Task prompt:
According to the passage on local agriculture, which animal species are raised?

Page excerpt:

The dominant agricultural practise is shifting slash-and-burn agriculture in fallows two to three years old. Despite the abundance of land, farming techniques remain traditional and subsistence-level, focused on peanuts, maize, cassava, plantain, and macabo, making productivity and income levels very low. Alongside this, there is cash-cropping of cocoa, coffee, and palm oil. A poor road network limits the sale and marketing of these crops to improve the income of producers.

Fruit production involves papaya, lemon, oranges, safouts, mangoes (and foraging for wild mangoes), various colas, djansang, and production of palm wine.

Animal-breeding is not widely practiced; anima rearing remains traditional and mostly subsistence-level. The species raised are hens, pigs, goats, and sheep, which generally roam freely.

===Hunting and fishing===
Notwithstanding legal restrictions and the presence of checkpoints for flora and fauna, hunting game for sale by means of traps, firearms, spears and dogs is common, with targets including deer, pangolins, monkeys, wild boar, and hares, some of which are endangered.

Stored data entries:
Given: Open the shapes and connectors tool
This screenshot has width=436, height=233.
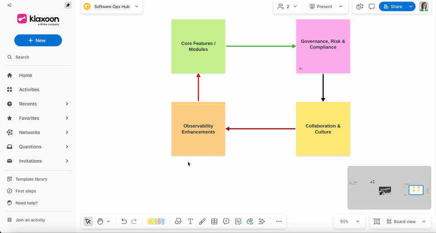Looking at the screenshot, I should point(178,221).
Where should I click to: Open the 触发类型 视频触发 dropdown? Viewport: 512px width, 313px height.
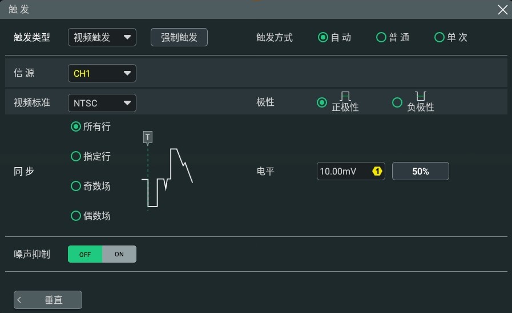102,37
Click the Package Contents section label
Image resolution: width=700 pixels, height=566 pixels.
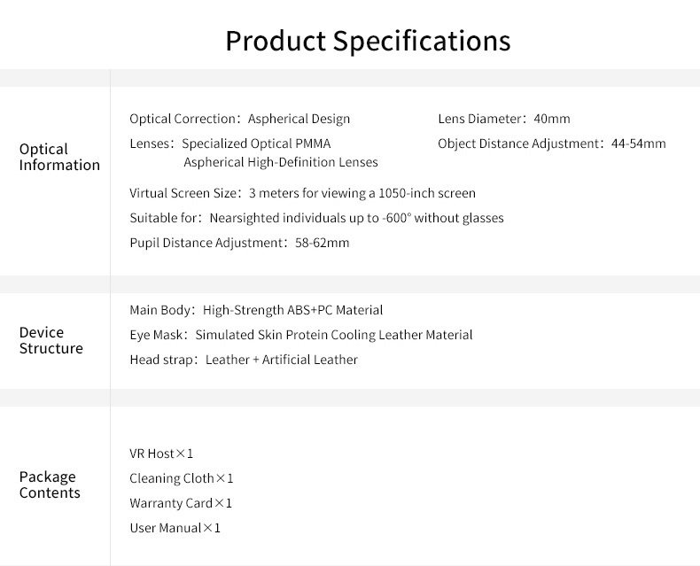[50, 485]
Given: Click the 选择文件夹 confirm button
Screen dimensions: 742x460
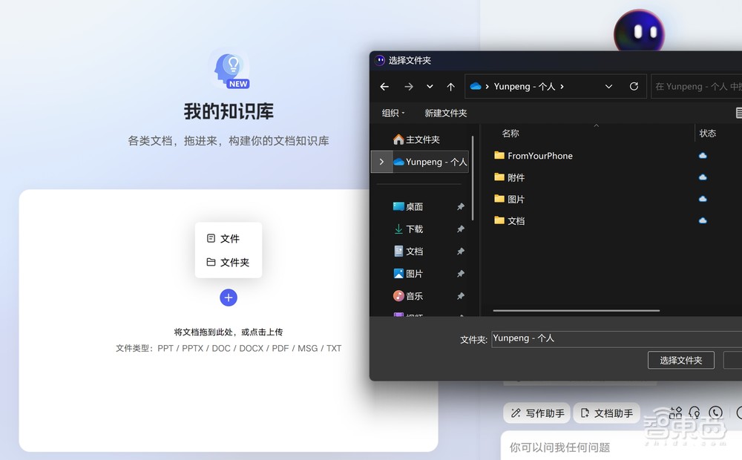Looking at the screenshot, I should (x=680, y=360).
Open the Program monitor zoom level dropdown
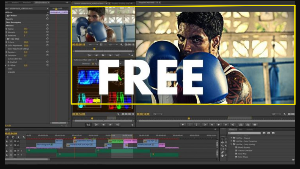This screenshot has width=300, height=169. [x=276, y=114]
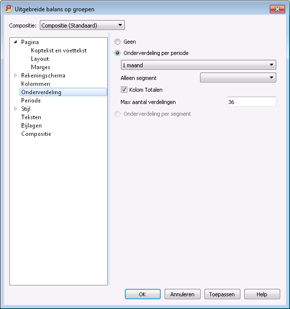290x309 pixels.
Task: Confirm with the OK button
Action: click(143, 294)
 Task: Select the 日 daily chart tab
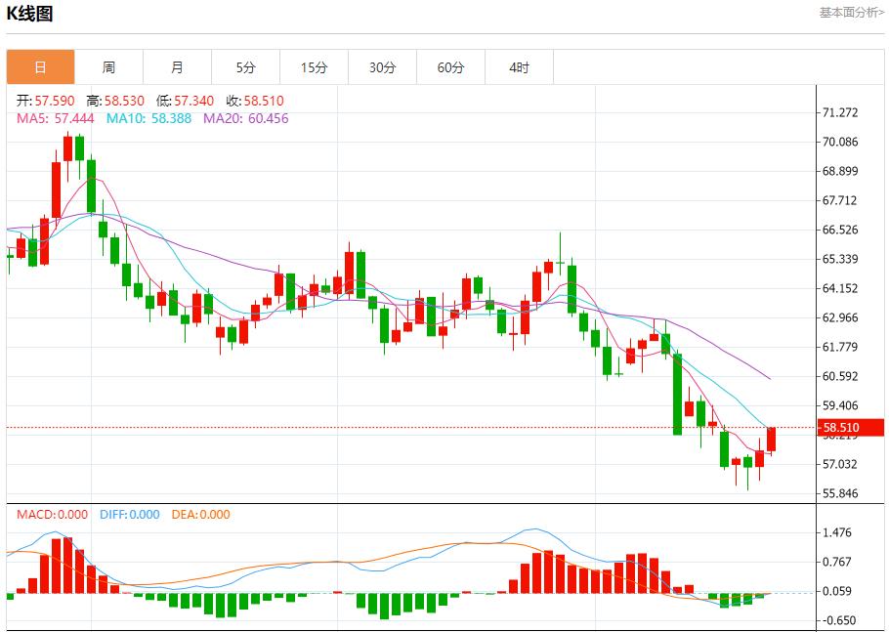click(40, 67)
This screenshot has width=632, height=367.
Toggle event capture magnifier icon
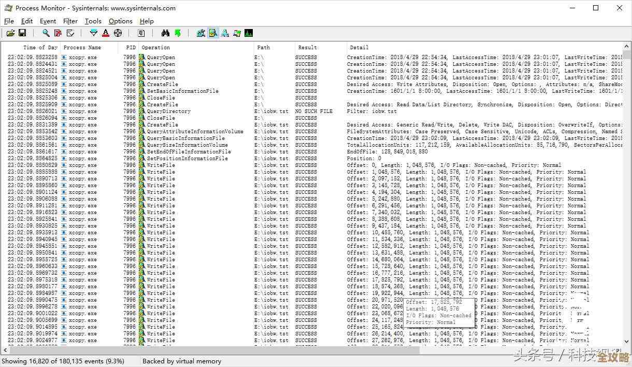click(x=46, y=33)
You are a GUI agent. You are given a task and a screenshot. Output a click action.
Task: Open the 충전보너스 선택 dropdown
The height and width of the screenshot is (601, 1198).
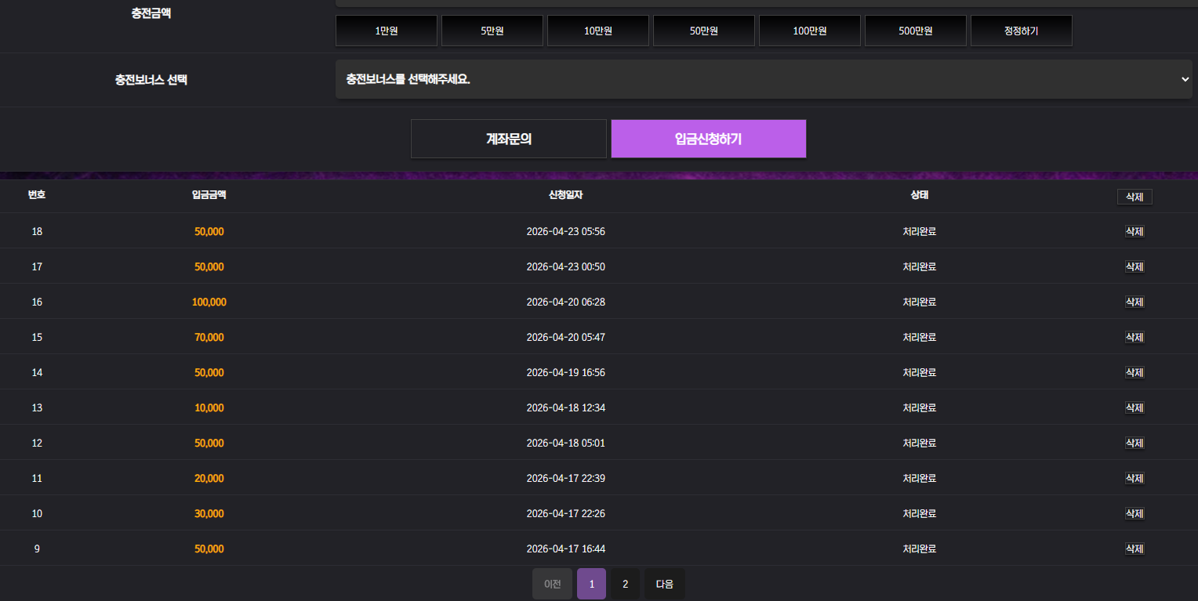[x=763, y=80]
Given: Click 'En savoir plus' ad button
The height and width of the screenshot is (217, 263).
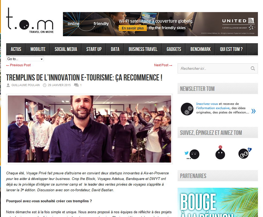Looking at the screenshot, I should 133,28.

Answer box:
Hens, pigs, goats, and sheep.